Chapter 24

Logan

The scent of blood hung thick in the air, coppery and sharp. My wolf strained at the edge of my control, barely leashed beneath the surface, as I led the Gamma unit across the battlefield. The rogues came at us with reckless abandon, snarling ferociously, but we met them with precision, discipline, and fury to match.

We had trained for this.

Every formation, every movement, every signal, we executed like a machine. My Gamma unit consisted of some of the most skilled fighters I could gather, allowing us to fight back with skill and ferocity.

The Gamma warriors fought back to back, our bond forged through years of battles and scars. Blades and claws slashed, tearing through flesh and fur. Bodies collided, bones cracked, and growls echoed through the trees. The borderlands were chaotic, but we did not bend to the rogue’s assault.

My claws tore through a rogue’s chest, and I didn’t pause to watch him fall. Another lunged from the side, and I spun, ramming my elbow into its throat before finishing it with a silver-edged dagger. Blood sprayed, splattering across my face like warm rain.

Still, I pressed forward.

My ears rang with the cries of war, but beneath it all, something gnawed at me—a sense of restlessness that hadn’t left me since Evelyn stormed away from me in the corridor the night Emma’s forwardness had angered her. No matter how many rogues I cut down, her shocked and disappointed face haunted me.

I couldn’t shake the chill of her silence. The way she looked at me as if I were already lost to her. Perhaps I had.

I didn’t blame her.

But I couldn’t stop thinking about her either. Even here, amid the slaughter.

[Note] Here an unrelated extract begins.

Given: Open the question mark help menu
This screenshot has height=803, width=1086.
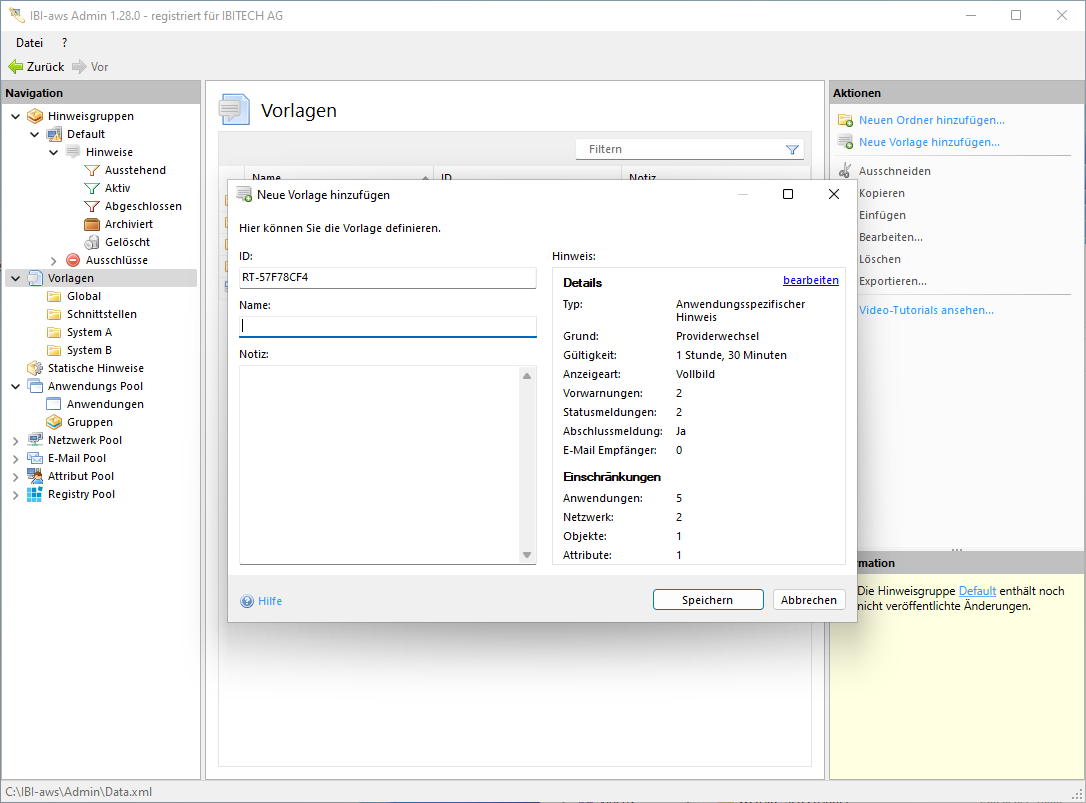Looking at the screenshot, I should (64, 43).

My claws were slick, my muscles burning, but I didn’t stop. I couldn’t. Not when my warriors needed me. Not when the border had to hold. And a part of me felt good to release some of this tension that plagued me.

A rogue lunged at me from the right. Its fur was matted with dried blood, eyes glowing with manic hunger. I spun, driving my elbow into its throat before slashing upward with a silver-edged blade. It gurgled and dropped, twitching as its blood sprayed across my boots.

I didn’t stop to watch it die.

Another came—this one faster, leaner. I ducked under its swipe and rammed my shoulder into its gut, knocking it to the ground before plunging my blade through its chest. The snarl died in its throat.

Two down.

So many more to go.

They were pouring in from the tree line like locusts—filthy, desperate, wild-eyed. This wasn’t an organized pack. It was chaos. Feral rogues with nothing to lose.

But we were trained. We were the infamous Gamma unit.

“Hold the left flank!” I bellowed, my voice raw from shouting orders. “Don’t let them circle behind!”

To my left, a young warrior from another unit—no older than eighteen—was trying to stand his ground, his hands shaking. A rogue twice his size was circling him, grinning with jagged, yellowed teeth.

The kid lunged, clumsy but brave. The rogue dodged easily and knocked him flat on his back, claws raised.

I launched myself forward without thinking, my feet digging into the slick mud as I sprinted. The rogue brought its arm down, and I tackled it mid-swipe, knocking it away from the boy. We rolled through the dirt, snapping and clawing. The rogue got a good swipe across my side, and I felt the sting, hot and deep, but adrenaline drowned out the pain.

I slammed my forehead into its nose, stunning it just long enough to drive my claws into its throat. It gurgled and went limp beneath me.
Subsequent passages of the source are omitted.